SELECTED PASSAGE section start

This function generates a list of adjacency matrices representing brain networks belonging to the same category (e.g., Control group). The generated graphs have similar community structures but vary slightly in their intra-community and inter-community connection probabilities to reflect natural variability.

Usage

generate_category_graphs(
  n_graphs = 10,
  n_nodes = 100,
  n_communities = 4,
  community_sizes = NULL,
  base_intra_prob = 0.8,
  base_inter_prob = 0.2,
  intra_prob_variation = 0.05,
  inter_prob_variation = 0.05,
  seed = NULL
)

Arguments

n_graphs

An integer specifying the number of graphs to generate. Default is 10.

n_nodes

An integer specifying the total number of nodes (brain regions). Default is 100.

n_communities

An integer specifying the number of communities. Default is 4.

community_sizes

An integer vector specifying the sizes of each community. If NULL, communities are of equal size. Default is NULL.

base_intra_prob

A numeric value between 0 and 1, or a numeric vector of length n_communities, specifying the base probability of an edge existing between nodes within the same community. If a vector, each element sets the base probability for the corresponding community. Default is 0.8.

base_inter_prob

A numeric value between 0 and 1 specifying the base probability of an edge existing between nodes from different communities. Default is 0.2.

intra_prob_variation

A numeric value specifying the maximum variation to apply to the intra-community probability for each graph. Default is 0.05.

inter_prob_variation

A numeric value specifying the maximum variation to apply to the inter-community probability for each graph. Default is 0.05.

seed

An optional integer for setting the random seed to ensure reproducibility. Default is NULL.

Value

A list of symmetric binary adjacency matrices with no self-loops, representing brain networks with similar community structures.

Examples

# Generate a set of 5 graphs for the Control category
control_graphs <- generate_category_graphs(n_graphs = 5, n_nodes = 100, n_communities = 4,
                                           base_intra_prob = 0.8, base_inter_prob = 0.2)

Generate a Random Symmetric Adjacency Matrix with Community Structure

Description

This function generates a random symmetric adjacency matrix representing a brain network with community structure. Nodes within the same community have a higher probability of being connected compared to nodes from different communities.

Usage

generate_community_graph(
  n_nodes = 100,
  n_communities = 4,
  community_sizes = NULL,
  intra_prob = 0.8,
  inter_prob = 0.2,
  seed = NULL
)

Arguments

n_nodes

An integer specifying the total number of nodes (brain regions). Default is 100.

n_communities

An integer specifying the number of communities. Default is 4.

SELECTED PASSAGE section end

## PROBLEM SET
1) Answer these from the function documentation:
(a) What is the default value of base_inter_prob in generate_category_graphs?
(b) According to the Value section, what does generate_category_graphs return?
(c) What are the default values of intra_prob and inter_prob in generate_community_graph?
2) From the function documentation, return the text from "Generate a Random" to "to nodes from different communities.", word for word.

STUDY MATERIAL section start

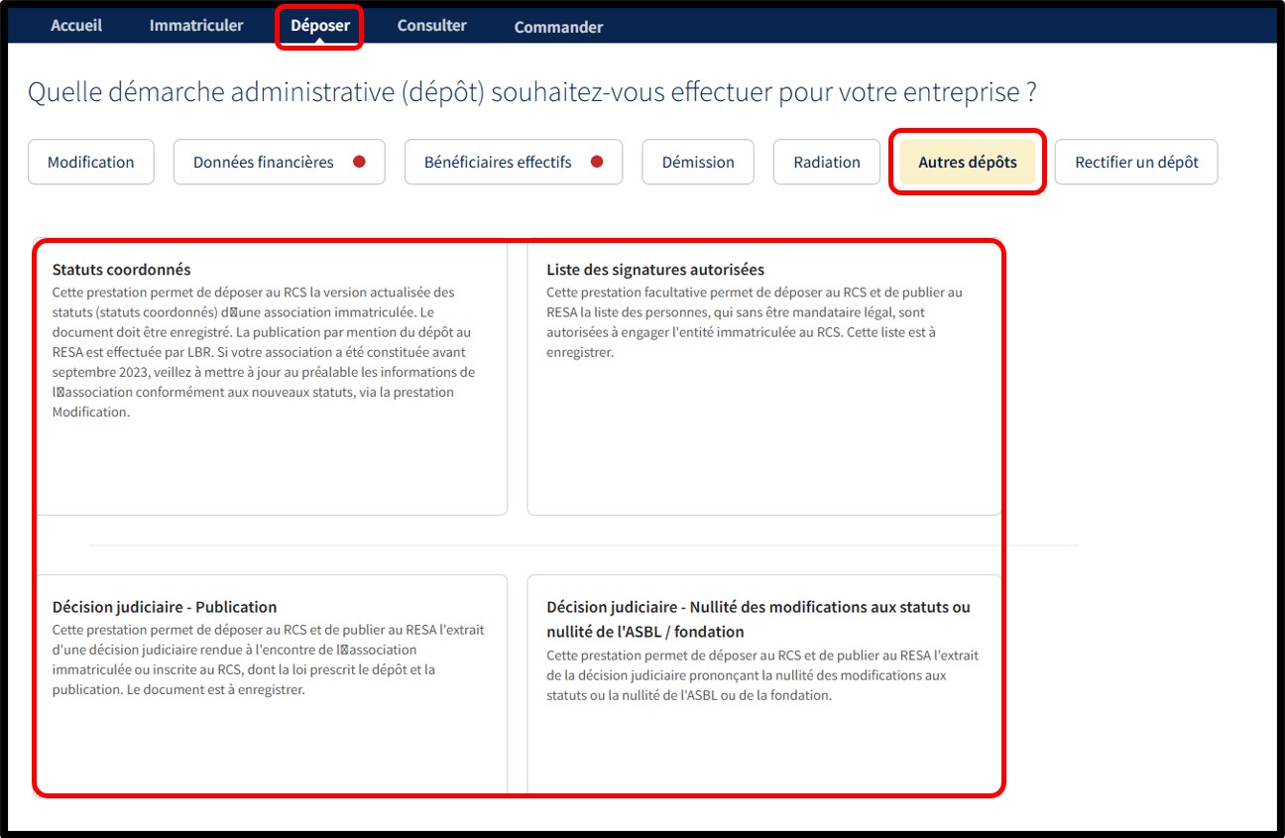Select the Déposer tab
The height and width of the screenshot is (838, 1285).
(320, 26)
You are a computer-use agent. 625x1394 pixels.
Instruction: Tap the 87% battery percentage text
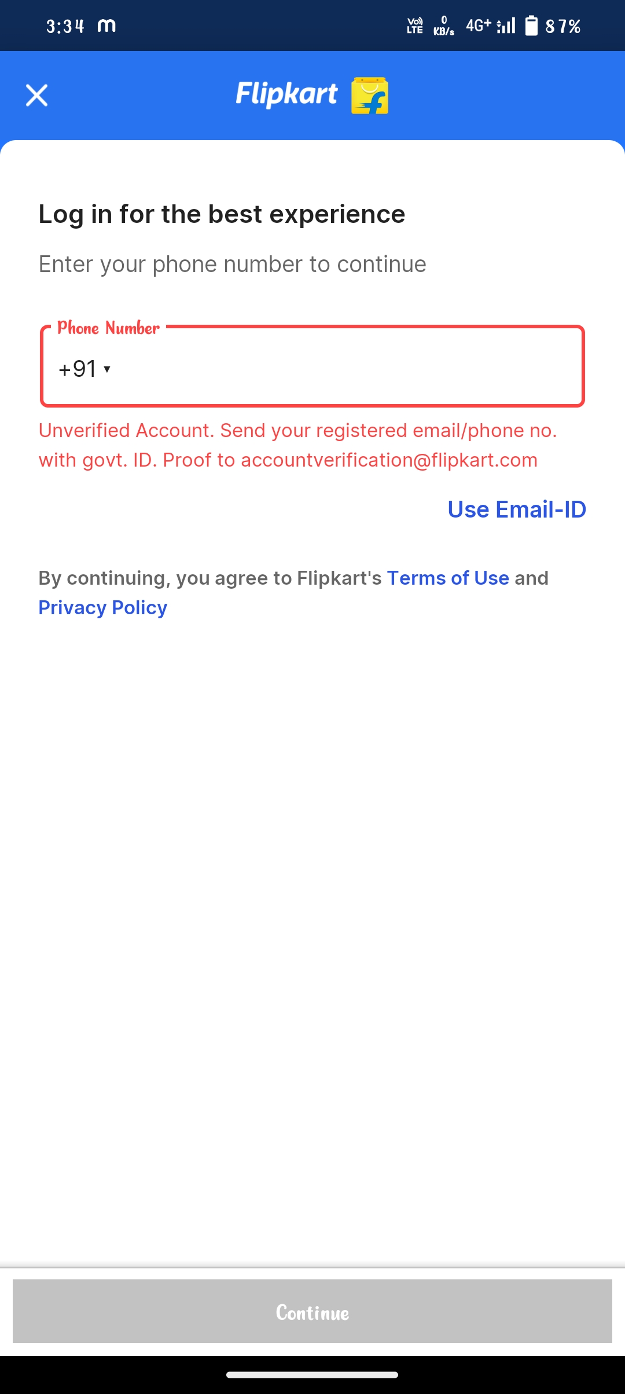point(563,26)
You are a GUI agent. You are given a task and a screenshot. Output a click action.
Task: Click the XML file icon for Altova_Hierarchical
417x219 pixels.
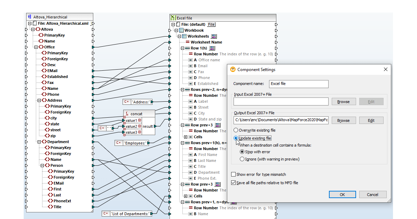pos(34,23)
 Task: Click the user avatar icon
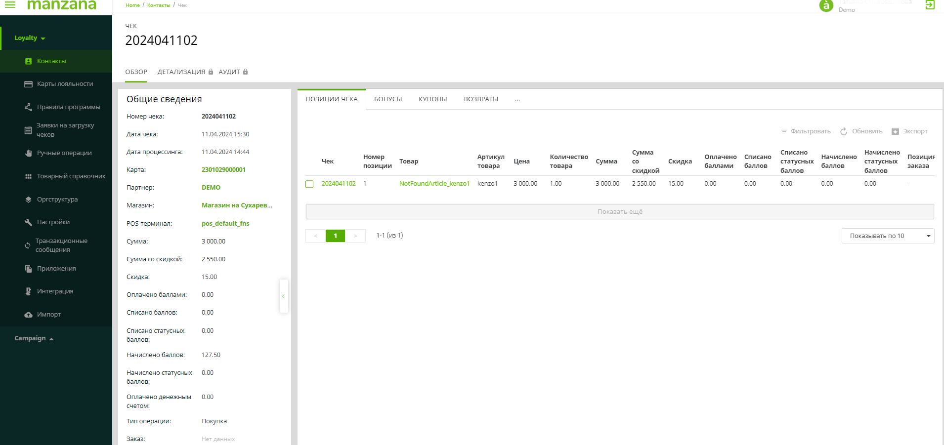(x=826, y=5)
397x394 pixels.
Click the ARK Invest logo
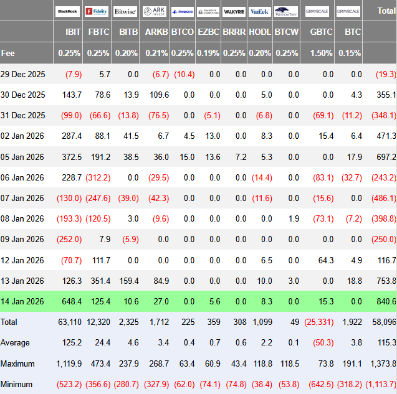155,11
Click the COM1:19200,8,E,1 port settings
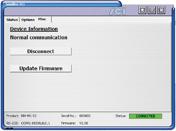 pyautogui.click(x=36, y=123)
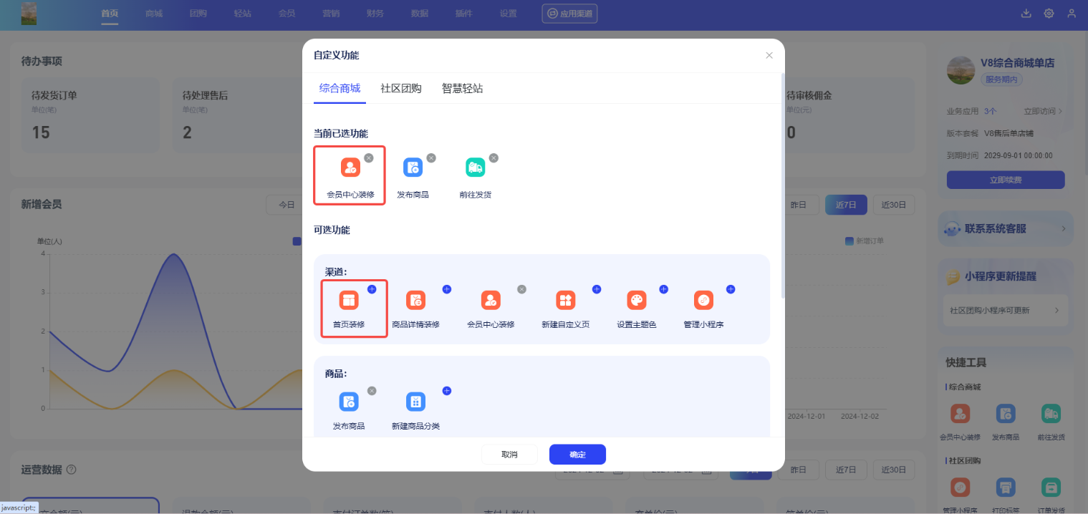Open the download icon in top bar
The height and width of the screenshot is (514, 1088).
point(1026,14)
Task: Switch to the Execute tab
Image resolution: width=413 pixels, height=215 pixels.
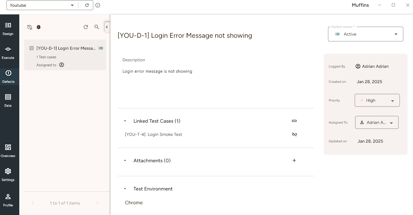Action: 8,53
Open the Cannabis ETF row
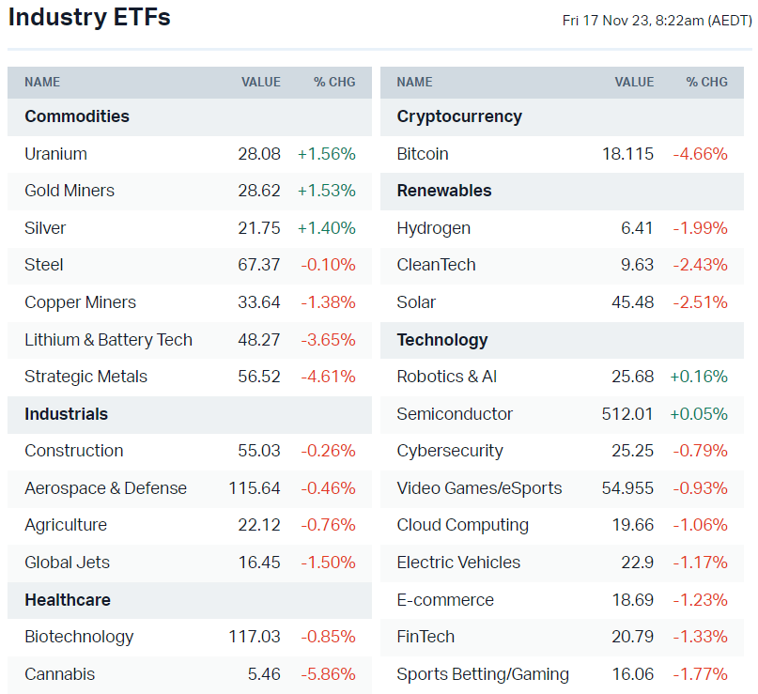Screen dimensions: 758x694 coord(59,674)
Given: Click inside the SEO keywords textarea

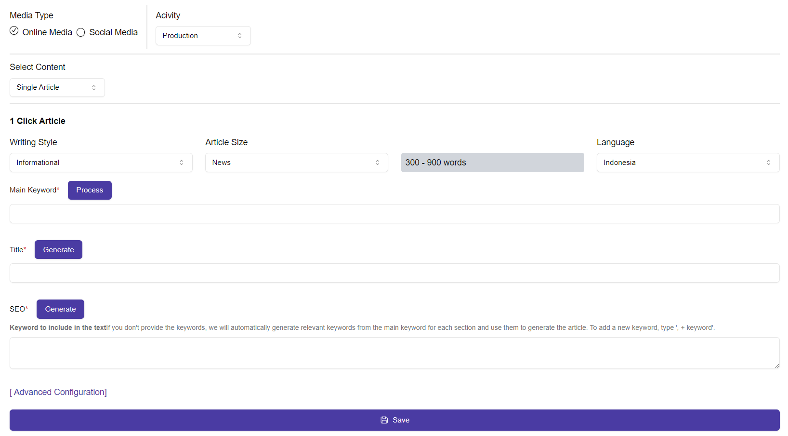Looking at the screenshot, I should [394, 353].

STUDY MATERIAL section end

## TASK-BY-TASK RESULTS
1)
(a) 0.2
(b) A list of symmetric binary adjacency matrices with no self-loops, representing brain networks with similar community structures.
(c) intra_prob is 0.8 and inter_prob is 0.2.

2)
Generate a Random Symmetric Adjacency Matrix with Community Structure

Description

This function generates a random symmetric adjacency matrix representing a brain network with community structure. Nodes within the same community have a higher probability of being connected compared to nodes from different communities.